ТЕКСТ ->
Над малыми организмами колдуют, как правило, режиссеры разных степеней таланта, но общего типа сознания, те самые все определяющие авторы, ставшие из монархов – монахами. Здесь, на отвоеванной делянке режиссерского авторства, иерархия главного и побочного – существует. Триумвират Петра Фоменко, Льва Додина и Камы Гинкаса парит на солидной и законной высоте. Здесь все серьезно. Здесь осваивается русская классика, актеры слаживаются в ансамбль, психические энергии распускаются широко и вольно, как степные тюльпаны, и на каждом эстетическом сантиметре можно поставить клеймо «Сделано таким-то». Сюда не забредают профаны поржать и поглазеть на «такого-то». Здесь не всегда уютно, но всегда интересно…

Прекрасно, чего же лучше, но отчего этот тип театра, вполне классический, обретается в столь малых пространствах?

А оттого, отчего Кама Гинкас не прижился в свое время в МХАТе, Льва Додина не пригласили главрежем в БДТ, а Петра Фоменко вытравили из Ленинградского театра комедии. Для упомянутых театров эти режиссеры могли бы стать долговременным художественным спасением. Но вот смогли бы они ими долговременно руководить или нет – это вопрос.

ЗАДАНИЕ A ->
Перепиши записи от самого начала вплоть до строки с "pyautogui.click(x=477, y=483)" включительно, заменив "Viewport" на "Window". Всё остальное оставь без изменений.

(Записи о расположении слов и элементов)

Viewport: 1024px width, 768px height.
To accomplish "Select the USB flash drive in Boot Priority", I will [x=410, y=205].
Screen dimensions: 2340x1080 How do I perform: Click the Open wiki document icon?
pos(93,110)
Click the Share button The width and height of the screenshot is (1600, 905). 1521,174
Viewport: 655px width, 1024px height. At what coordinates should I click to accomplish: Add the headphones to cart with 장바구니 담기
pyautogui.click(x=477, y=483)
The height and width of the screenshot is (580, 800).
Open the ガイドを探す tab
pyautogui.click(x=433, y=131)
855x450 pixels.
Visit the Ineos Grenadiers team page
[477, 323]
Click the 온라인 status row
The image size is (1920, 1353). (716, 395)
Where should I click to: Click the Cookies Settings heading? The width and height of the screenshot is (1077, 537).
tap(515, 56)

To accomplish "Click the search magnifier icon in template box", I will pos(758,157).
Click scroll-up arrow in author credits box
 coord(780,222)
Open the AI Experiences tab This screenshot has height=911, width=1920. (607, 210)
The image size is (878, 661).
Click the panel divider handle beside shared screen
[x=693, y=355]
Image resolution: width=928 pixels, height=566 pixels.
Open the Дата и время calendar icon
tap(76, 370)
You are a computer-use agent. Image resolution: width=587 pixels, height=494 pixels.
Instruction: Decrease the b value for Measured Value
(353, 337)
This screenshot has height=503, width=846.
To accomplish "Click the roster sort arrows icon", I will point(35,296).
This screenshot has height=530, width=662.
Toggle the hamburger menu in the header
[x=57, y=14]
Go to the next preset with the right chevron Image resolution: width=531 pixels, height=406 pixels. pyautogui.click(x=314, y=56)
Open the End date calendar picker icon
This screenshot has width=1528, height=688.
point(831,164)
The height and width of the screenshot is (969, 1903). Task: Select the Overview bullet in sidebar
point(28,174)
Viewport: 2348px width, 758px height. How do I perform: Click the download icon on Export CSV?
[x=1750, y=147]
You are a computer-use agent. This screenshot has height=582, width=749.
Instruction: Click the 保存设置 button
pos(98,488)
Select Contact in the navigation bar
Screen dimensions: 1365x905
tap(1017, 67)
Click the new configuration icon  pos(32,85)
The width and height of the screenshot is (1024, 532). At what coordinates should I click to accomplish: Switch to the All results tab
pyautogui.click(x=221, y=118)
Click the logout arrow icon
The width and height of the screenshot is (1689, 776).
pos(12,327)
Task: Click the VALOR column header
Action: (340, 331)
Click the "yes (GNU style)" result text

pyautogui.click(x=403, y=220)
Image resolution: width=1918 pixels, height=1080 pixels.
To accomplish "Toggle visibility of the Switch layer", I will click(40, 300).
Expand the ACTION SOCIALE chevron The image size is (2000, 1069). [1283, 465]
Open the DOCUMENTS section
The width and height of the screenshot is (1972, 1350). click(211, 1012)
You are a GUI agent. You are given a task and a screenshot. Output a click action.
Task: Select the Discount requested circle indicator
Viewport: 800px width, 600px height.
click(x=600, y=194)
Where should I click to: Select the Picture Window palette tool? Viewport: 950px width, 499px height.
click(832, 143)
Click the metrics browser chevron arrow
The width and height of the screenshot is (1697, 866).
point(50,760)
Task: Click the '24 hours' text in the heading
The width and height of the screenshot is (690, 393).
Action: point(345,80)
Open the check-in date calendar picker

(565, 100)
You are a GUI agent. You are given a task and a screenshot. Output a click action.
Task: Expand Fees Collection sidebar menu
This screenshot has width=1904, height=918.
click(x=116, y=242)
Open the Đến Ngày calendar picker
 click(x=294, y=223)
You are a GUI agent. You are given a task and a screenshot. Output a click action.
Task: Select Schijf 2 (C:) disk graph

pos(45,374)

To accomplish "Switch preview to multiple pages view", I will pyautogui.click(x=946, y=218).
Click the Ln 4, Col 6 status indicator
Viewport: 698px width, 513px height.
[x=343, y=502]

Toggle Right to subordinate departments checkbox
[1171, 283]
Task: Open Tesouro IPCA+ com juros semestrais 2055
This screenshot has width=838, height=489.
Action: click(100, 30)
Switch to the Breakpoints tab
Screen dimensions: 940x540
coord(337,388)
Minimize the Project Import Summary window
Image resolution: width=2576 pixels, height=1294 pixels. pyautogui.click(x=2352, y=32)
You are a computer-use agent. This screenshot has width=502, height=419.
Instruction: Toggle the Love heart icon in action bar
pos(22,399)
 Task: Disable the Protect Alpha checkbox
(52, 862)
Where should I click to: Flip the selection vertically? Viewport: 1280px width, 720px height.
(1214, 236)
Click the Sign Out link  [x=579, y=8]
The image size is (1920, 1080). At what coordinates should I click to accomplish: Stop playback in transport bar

ЗАДАНИЕ B ->
Почему, согласно тексту о малых театрах, этот вполне классический тип театра живёт в столь малых пространствах?

ОТВЕТ A ->
Window: 1024px width, 768px height.
To accomplish "Select the USB flash drive in Boot Priority", I will [x=410, y=205].
Screen dimensions: 2340x1080 How do I perform: Click the Open wiki document icon?
pos(93,110)
Click the Share button The width and height of the screenshot is (1600, 905). 1521,174
Window: 655px width, 1024px height. At what coordinates should I click to accomplish: Add the headphones to cart with 장바구니 담기
pyautogui.click(x=477, y=483)

ОТВЕТ B ->
Большие театры не приняли этих режиссёров. Кама Гинкас в своё время не прижился в МХАТе, Льва Додина не пригласили главрежем в БДТ, а Петра Фоменко вытравили из Ленинградского театра комедии.